If a line in the records below contains the word "label", copy it.

-- Input records follows --

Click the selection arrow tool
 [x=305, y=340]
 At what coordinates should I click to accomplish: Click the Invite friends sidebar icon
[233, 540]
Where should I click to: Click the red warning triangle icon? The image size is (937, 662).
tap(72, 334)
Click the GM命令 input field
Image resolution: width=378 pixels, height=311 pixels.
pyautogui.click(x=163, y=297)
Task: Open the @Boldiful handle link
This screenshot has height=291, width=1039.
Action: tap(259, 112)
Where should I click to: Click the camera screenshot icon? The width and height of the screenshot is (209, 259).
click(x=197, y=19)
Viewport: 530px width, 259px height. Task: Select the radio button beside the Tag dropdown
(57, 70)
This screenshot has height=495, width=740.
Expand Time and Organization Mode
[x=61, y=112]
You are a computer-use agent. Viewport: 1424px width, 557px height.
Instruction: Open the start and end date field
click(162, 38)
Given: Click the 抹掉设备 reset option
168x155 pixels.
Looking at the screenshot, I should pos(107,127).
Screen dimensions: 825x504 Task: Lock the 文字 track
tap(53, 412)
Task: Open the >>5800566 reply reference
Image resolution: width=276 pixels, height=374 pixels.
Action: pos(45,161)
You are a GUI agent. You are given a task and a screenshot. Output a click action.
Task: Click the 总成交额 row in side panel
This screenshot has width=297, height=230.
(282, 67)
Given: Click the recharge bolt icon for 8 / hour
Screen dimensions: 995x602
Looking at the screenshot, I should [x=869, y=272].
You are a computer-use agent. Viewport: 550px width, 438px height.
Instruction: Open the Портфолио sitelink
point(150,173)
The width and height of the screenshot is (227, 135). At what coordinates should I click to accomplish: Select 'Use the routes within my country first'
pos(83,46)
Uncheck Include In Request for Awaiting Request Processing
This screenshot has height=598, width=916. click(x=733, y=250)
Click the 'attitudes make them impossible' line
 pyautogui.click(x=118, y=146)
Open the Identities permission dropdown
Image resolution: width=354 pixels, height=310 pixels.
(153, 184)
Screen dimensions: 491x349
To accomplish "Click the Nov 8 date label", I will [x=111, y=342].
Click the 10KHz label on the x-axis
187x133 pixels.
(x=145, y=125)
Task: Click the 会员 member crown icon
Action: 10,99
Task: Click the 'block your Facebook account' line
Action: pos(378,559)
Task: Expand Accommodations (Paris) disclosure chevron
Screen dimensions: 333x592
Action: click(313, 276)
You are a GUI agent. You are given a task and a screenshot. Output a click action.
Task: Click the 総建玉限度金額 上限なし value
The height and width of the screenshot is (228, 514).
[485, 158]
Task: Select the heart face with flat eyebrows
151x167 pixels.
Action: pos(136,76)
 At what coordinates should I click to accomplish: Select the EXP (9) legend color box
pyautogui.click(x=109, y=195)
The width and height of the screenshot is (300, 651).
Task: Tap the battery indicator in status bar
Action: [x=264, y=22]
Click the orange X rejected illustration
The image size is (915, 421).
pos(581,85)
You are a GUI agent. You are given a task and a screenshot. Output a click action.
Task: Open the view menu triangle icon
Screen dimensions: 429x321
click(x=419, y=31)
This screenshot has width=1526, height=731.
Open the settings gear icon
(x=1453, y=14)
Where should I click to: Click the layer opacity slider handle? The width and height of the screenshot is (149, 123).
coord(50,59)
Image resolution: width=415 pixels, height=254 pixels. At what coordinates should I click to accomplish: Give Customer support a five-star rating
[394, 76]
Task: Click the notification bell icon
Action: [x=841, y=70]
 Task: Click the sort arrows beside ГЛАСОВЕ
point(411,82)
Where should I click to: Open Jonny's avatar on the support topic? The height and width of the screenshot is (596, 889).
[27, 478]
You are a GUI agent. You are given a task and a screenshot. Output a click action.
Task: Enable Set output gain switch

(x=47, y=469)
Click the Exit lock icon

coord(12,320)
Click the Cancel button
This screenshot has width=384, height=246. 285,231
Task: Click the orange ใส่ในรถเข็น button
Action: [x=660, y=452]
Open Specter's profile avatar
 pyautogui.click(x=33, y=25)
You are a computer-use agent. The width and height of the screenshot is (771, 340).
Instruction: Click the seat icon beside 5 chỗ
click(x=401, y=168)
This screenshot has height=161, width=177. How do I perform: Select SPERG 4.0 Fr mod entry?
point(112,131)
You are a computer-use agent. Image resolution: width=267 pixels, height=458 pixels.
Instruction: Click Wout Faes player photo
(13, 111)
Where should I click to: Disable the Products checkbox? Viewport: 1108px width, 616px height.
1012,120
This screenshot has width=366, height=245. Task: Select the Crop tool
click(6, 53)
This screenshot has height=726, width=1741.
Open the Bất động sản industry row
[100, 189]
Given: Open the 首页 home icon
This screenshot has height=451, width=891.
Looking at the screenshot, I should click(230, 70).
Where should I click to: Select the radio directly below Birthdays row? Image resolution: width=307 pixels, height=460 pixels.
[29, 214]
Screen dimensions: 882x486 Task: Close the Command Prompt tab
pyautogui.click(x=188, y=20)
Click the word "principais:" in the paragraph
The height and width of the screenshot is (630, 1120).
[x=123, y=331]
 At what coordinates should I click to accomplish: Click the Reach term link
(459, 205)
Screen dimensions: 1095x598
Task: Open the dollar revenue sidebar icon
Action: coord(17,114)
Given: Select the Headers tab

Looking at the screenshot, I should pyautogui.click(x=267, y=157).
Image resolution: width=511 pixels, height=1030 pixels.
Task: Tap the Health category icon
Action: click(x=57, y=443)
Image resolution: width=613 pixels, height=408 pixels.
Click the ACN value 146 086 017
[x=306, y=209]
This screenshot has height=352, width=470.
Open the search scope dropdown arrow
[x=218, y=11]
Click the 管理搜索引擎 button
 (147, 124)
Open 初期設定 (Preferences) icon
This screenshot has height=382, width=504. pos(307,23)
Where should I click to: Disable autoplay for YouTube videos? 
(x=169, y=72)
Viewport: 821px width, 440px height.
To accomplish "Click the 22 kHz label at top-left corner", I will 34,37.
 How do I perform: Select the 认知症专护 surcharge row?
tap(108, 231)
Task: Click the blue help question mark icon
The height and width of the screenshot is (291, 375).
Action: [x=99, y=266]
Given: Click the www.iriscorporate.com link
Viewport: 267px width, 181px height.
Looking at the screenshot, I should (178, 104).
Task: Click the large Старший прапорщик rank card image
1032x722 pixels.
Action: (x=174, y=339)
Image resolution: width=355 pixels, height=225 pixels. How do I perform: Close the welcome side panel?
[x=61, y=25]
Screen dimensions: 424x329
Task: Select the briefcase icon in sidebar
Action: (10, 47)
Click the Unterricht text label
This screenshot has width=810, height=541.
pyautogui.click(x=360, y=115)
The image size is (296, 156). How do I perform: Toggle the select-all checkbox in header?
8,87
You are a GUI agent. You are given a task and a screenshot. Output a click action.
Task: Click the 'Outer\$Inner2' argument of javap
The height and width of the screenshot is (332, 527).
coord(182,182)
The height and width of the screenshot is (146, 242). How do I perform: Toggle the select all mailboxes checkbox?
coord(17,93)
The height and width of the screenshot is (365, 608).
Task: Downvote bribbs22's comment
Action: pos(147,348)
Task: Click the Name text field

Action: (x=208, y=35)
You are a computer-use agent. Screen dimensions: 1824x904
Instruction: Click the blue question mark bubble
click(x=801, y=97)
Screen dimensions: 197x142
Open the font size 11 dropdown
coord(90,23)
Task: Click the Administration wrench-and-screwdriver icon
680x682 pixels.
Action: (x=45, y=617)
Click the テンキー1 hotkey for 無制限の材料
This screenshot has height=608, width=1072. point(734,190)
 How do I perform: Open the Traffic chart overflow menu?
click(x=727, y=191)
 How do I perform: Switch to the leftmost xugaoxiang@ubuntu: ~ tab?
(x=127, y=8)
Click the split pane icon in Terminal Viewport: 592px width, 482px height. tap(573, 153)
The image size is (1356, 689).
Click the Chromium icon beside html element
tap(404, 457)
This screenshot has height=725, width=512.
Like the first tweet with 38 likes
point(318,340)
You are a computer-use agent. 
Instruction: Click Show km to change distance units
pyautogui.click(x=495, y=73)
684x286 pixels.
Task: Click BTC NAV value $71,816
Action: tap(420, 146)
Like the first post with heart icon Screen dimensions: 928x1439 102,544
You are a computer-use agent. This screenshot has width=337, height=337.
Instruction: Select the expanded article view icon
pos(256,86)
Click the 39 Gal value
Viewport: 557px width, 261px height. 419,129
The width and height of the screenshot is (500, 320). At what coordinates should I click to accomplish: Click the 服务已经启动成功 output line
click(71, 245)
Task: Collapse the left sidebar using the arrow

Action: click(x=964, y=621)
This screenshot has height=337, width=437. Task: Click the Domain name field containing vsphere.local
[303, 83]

-- Input records concluded --

Response to the exercise
To accomplish "Click the Nov 8 date label", I will [x=111, y=342].
Click the 10KHz label on the x-axis
To accomplish "Click the 22 kHz label at top-left corner", I will 34,37.
Click the Unterricht text label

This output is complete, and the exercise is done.